- **Extrait du texte**:
Valgirardin.fr
Prix mordus polar - rencontre espion - bibliothèque gutenberg - paris 15

Mordus du Polar : rencontre avec un ex-agent secret

A l’occasion du Prix Mordus du Polar, la bibliothèque Gutenberg a invité M. Montier, ex-agent secret français, à se faire cuisiner par une quinzaine d’enfants férus de romans d’espionnage. Résumé d’une rencontre pas comme les autres.

Comment êtes-vous devenu un espion ?

Par le plus grand des hasard. J’ai fait mon service militaire comme interprète et ai été approché par le ministère de l’intérieur mais je n’étais pas particulièrement enthousiaste, je rêvais de voyages, de découvertes et d’aventures, pas d’un bureau, et puis finalement j’ai posté mon CV et passé un concours. Résultat, j’ai passé plus de quinze ans en missions à l’étranger et parle huit langues.

Est-ce que vous deviez vous battre ?
Alors il faut faire la différence entre les agents de renseignement de terrain comme moi et le service action. Je suis un civil formé au renseignement : mon rôle est de nouer des liens et de récupérer des informations le plus discrètement possible, c’est ce que l’on appelle le renseignement humain.

Le service action, lui, est composé de militaires travaillant pour la Direction Générale de la Sécurité Extérieure (DGSE) qui, eux, se battent, mais jamais sur le territoire national.

Est-ce que les différentes agences de renseignement nationales travaillent ensemble ?

Oui ! Il y a de plus en plus de coopération internationale mais cela reste tout de même difficile, car la base de notre métier est le secret. Il y a des grandes causes et des missions sur lesquelles il est facile de partager des informations. Le terrorisme par exemple : comme tout le monde a le même but, les échanges sont plus simples. Mais lorsqu’il s’agit de partager des renseignements en matière d’espionnage économique, alors là, cela devient très très compliqué. Tout est toujours calculé, comme lorsque l’on rend service à une agence ennemie pour qu’elle nous renvoie l’ascenseur plus tard.

Goldfinger affiche

Combien de temps durent l’une de vos missions ?
C’est extrêmement variable ! Nous pouvons être envoyés sur une mission d’une demi-journée comme sur une mission de plusieurs années. Ce qu’il faut comprendre, c’est qu’il y a plusieurs étapes.

- **Tâches**:
1. Recopiez fidèlement le passage de l'entretien avec l'ex-agent secret situé entre "Alors il faut" et "le territoire national.", bornes comprises.
2. Reprenez l'entretien avec l'ex-agent secret après sa dernière phrase et poursuivez-le.
Les données qui suivent forment un ensemble distinct de l'entretien avec l'ex-agent secret.

- **Données**:
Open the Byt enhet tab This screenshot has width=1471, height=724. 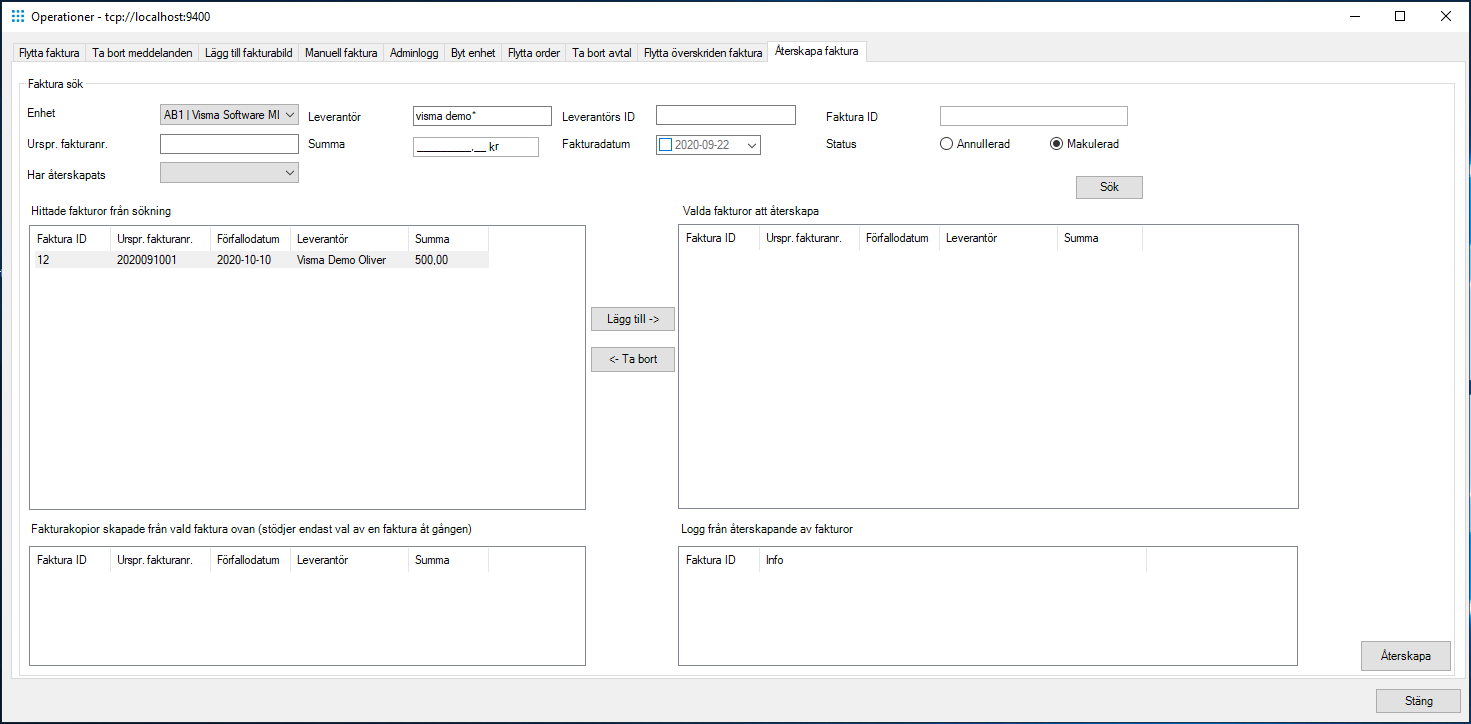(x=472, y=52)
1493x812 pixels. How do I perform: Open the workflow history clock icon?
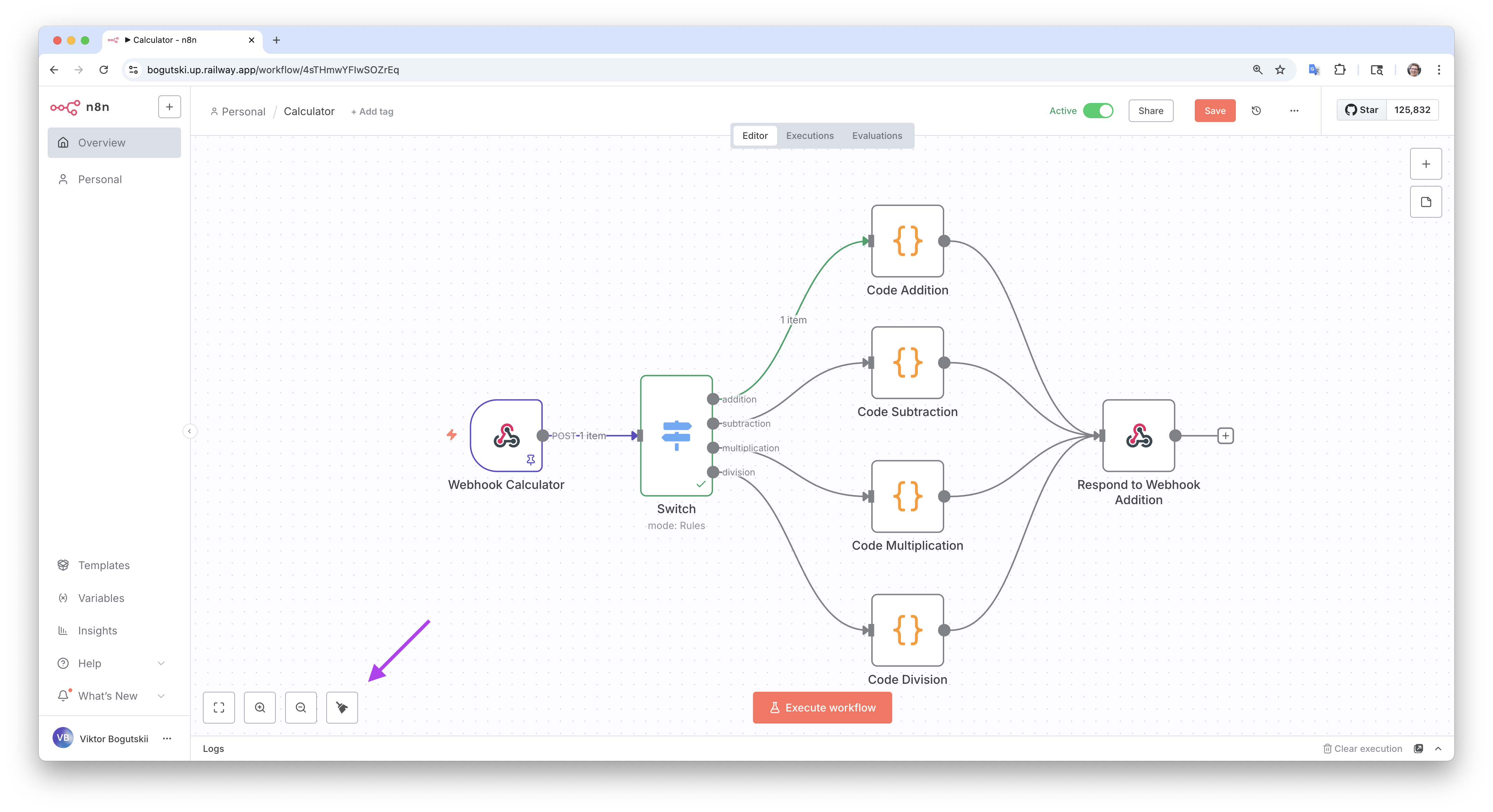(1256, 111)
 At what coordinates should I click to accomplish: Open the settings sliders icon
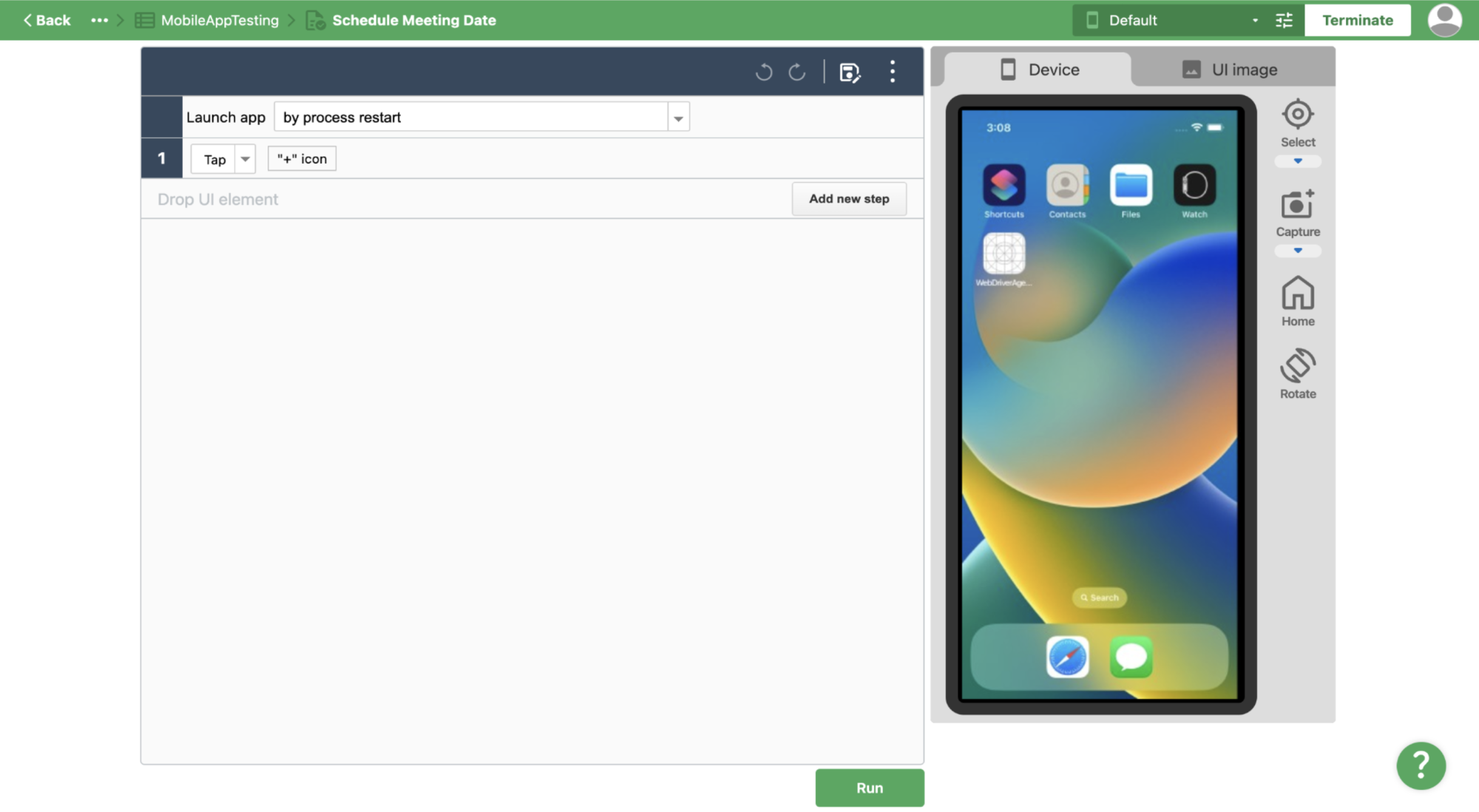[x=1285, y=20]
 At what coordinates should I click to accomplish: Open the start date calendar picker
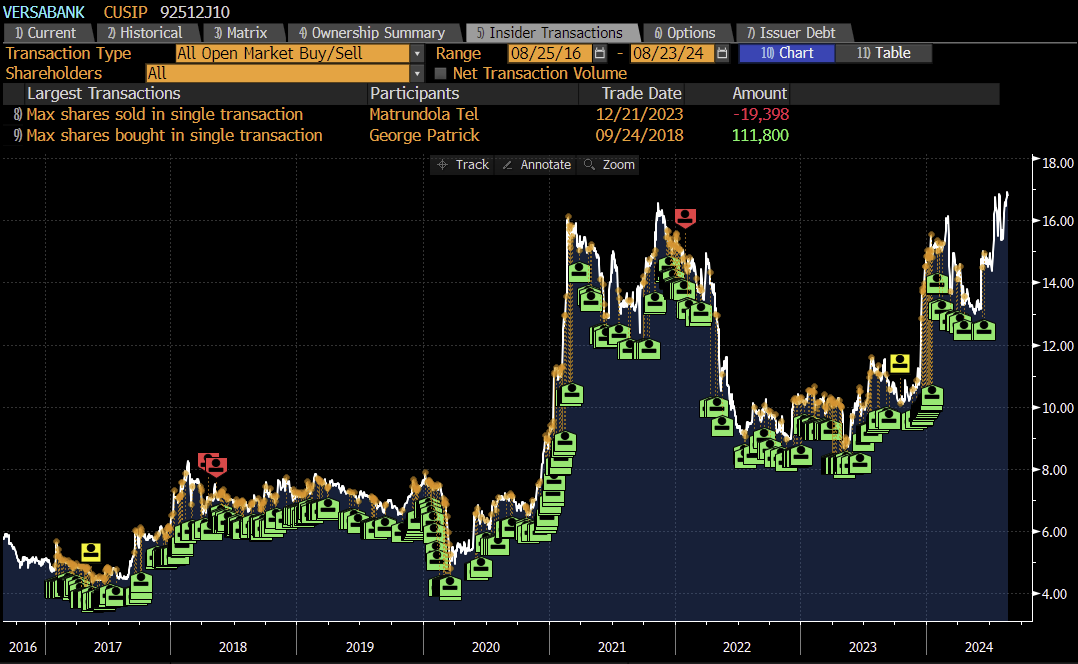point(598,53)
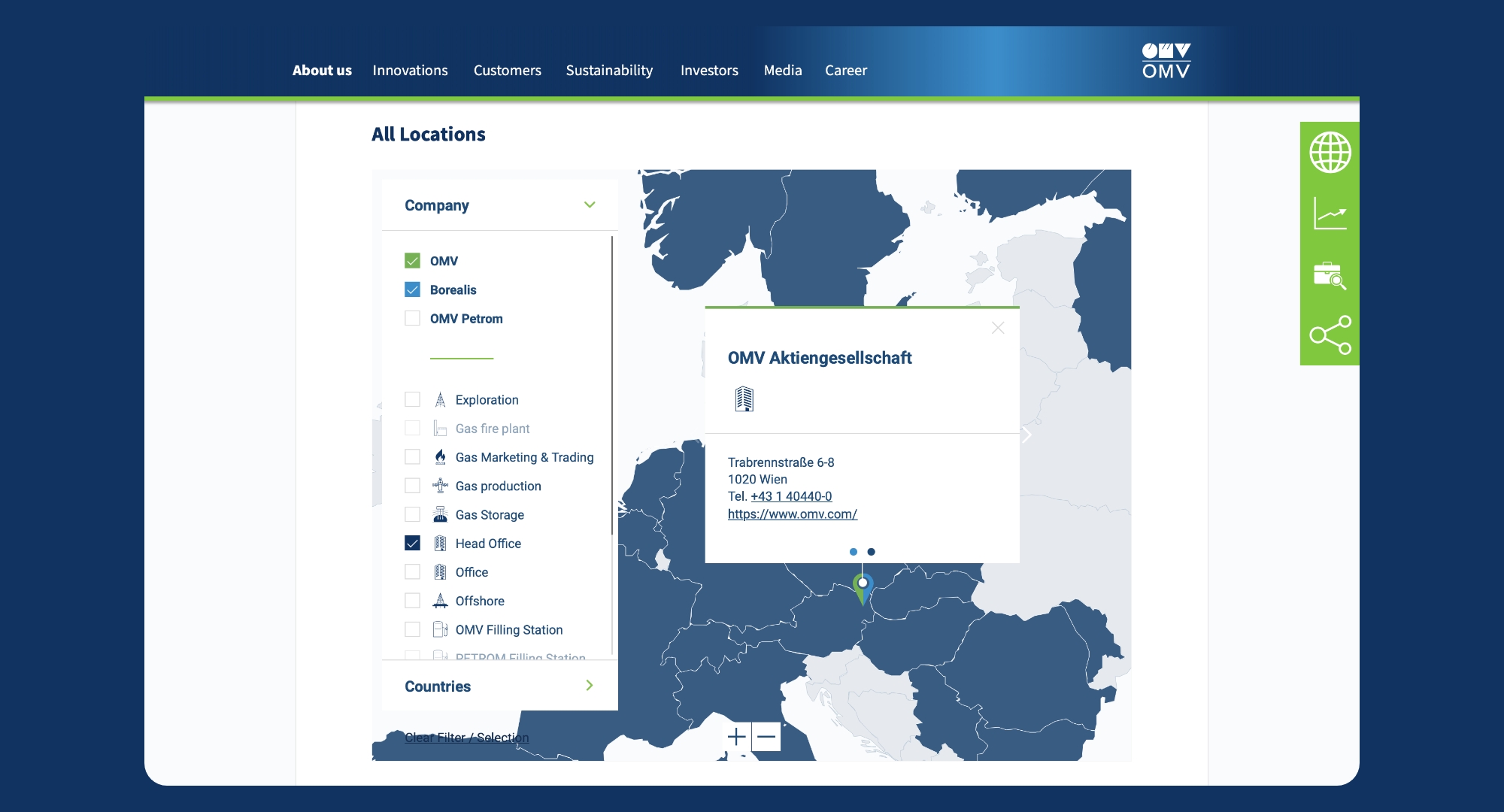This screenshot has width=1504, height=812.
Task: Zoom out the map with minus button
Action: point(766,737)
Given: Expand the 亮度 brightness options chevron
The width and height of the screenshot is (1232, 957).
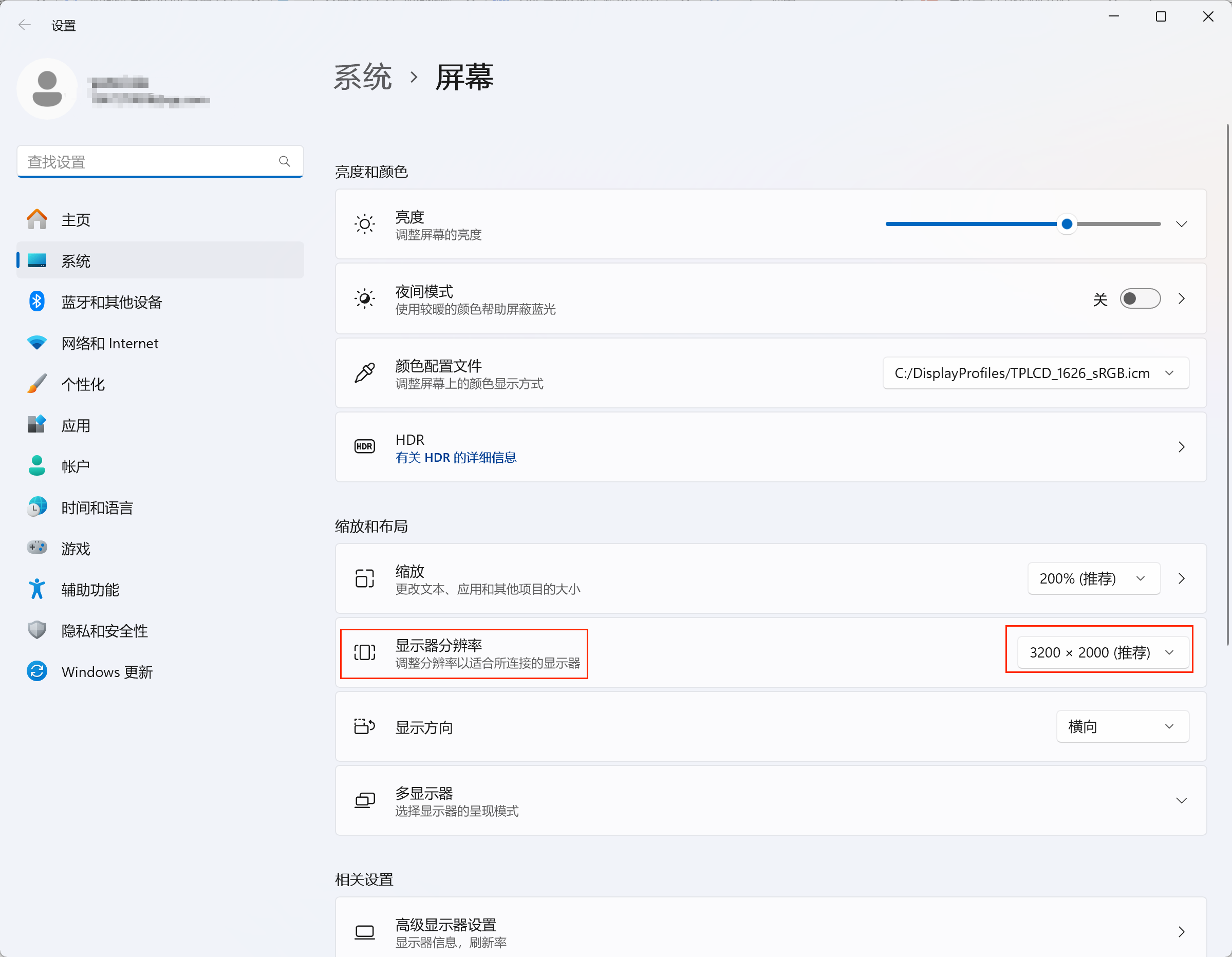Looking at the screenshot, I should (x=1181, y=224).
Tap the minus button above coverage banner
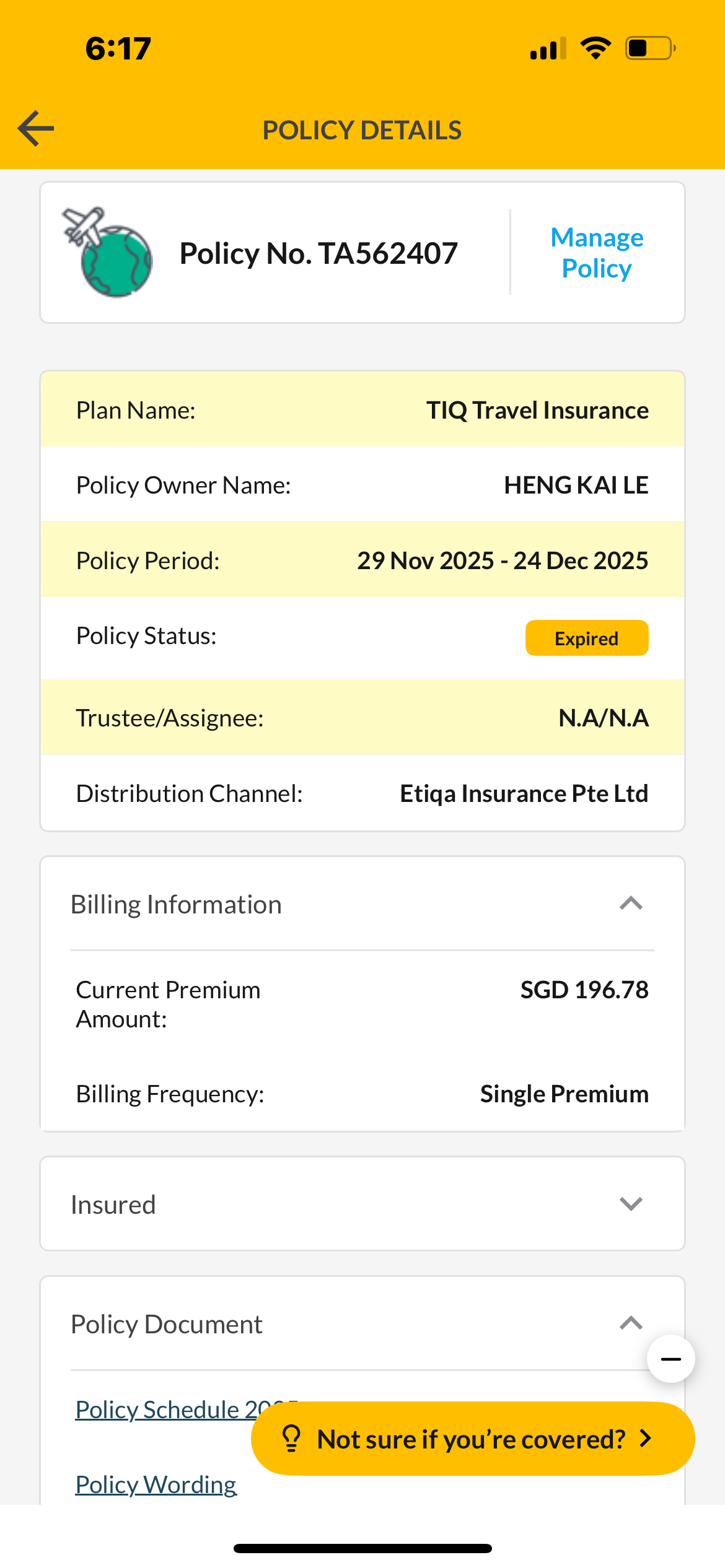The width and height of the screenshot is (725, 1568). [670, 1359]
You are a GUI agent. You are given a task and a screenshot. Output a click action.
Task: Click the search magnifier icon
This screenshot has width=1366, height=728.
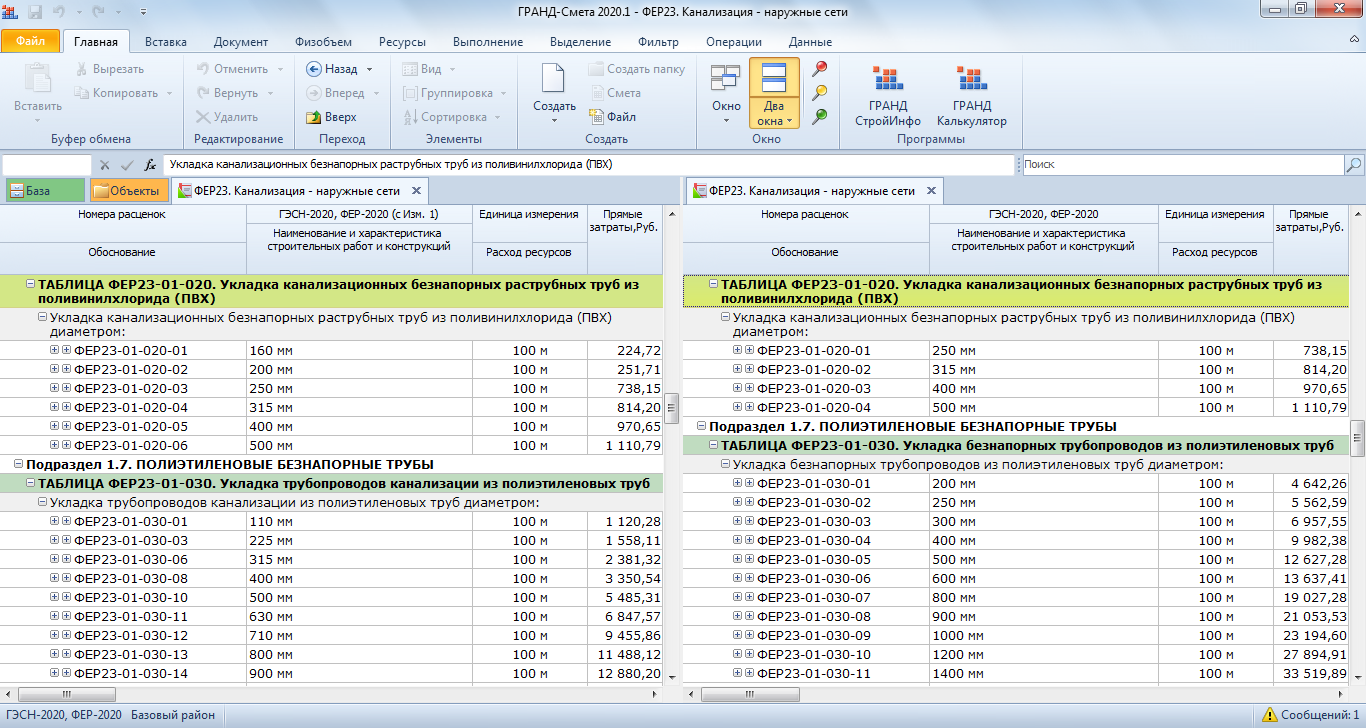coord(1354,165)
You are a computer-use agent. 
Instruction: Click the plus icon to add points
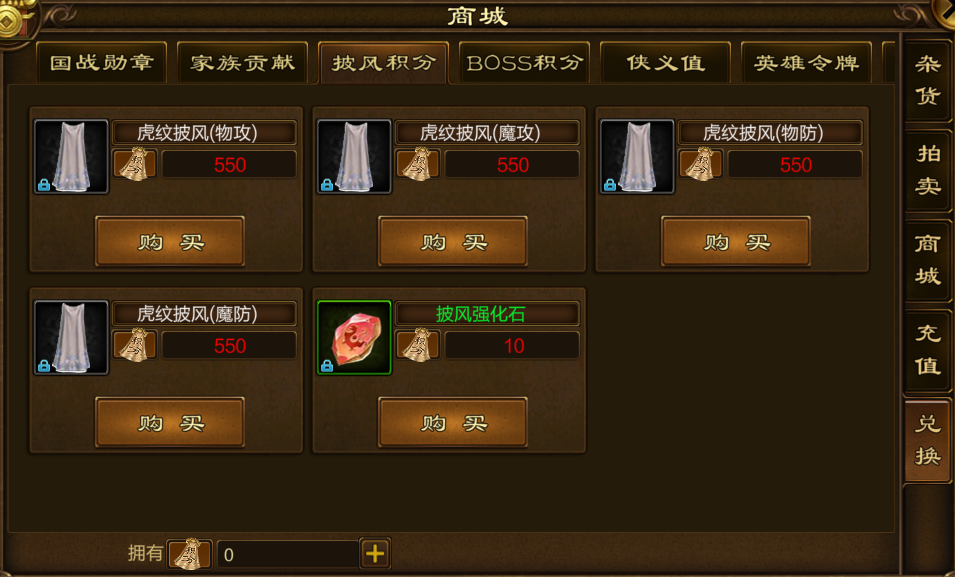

- **Les réponses**:
1.
Alors il faut faire la différence entre les agents de renseignement de terrain comme moi et le service action. Je suis un civil formé au renseignement : mon rôle est de nouer des liens et de récupérer des informations le plus discrètement possible, c’est ce que l’on appelle le renseignement humain.

Le service action, lui, est composé de militaires travaillant pour la Direction Générale de la Sécurité Extérieure (DGSE) qui, eux, se battent, mais jamais sur le territoire national.

2.
D’abord, il faut découvrir où est l’information et qui la détient.
Ensuite, imaginons que six personnes ont l’information que vous voulez, il va falloir tout apprendre sur eux, absolument tout. Ce qu’ils aiment, n’aiment pas, où ils font du sport, où est-ce qu’ils sortent… pour pouvoir les approcher, sympathiser avec eux, s’en faire des amis et leur faire donner l’information sans même qu’ils ne s’en rendent compte. C’est pour ça que dans notre métier, le mot d’ordre est : « Méfiez vous des gens sympathiques ! ».
Mais une fois l’information obtenue, le travail est loin d’être terminé. Il faut recouper toutes les sources, tout vérifier et revérifier avant que le dossier ne soit transmis aux plus hautes autorités de l’Etat.

Et surtout il ne faut pas oublier que chacune de ces différentes étapes peuvent être menées par différentes personnes, on voit rarement le résultat de notre travail. Mais de temps en temps, on ouvre le journal et on se dit «  Ah tiens, ça c’est en partie grâce à moi ! ».

Est-ce que vous vous êtes déjà fait repérer ?

(rires) Oh oui ! On se fait très souvent repérer ! D’ailleurs on part même souvent du principe que l’on est déjà repéré, mais il existe de très nombreuses méthodes pour arriver à travailler dans cette situation. Mais oui, nous sommes très souvent repérés. Ca me rappelle une anecdote. A l’époque je travaillais à l’ambassade – désolé je ne peux vous dire où – mais je travaillais dans une ambassade à l‘étranger, et un diplomate russe que je savais être un espion a essayé de m’approcher plusieurs fois. Au bout de quelques mois, j’ai préféré crever l’abcès et lui dire : « Ecoute, je sais qui tu es, tu sais qui je suis. Je pense que le plus simple, c’est d’en rester là, tu ne crois pas ? »  et l’histoire s’est arrêtée là.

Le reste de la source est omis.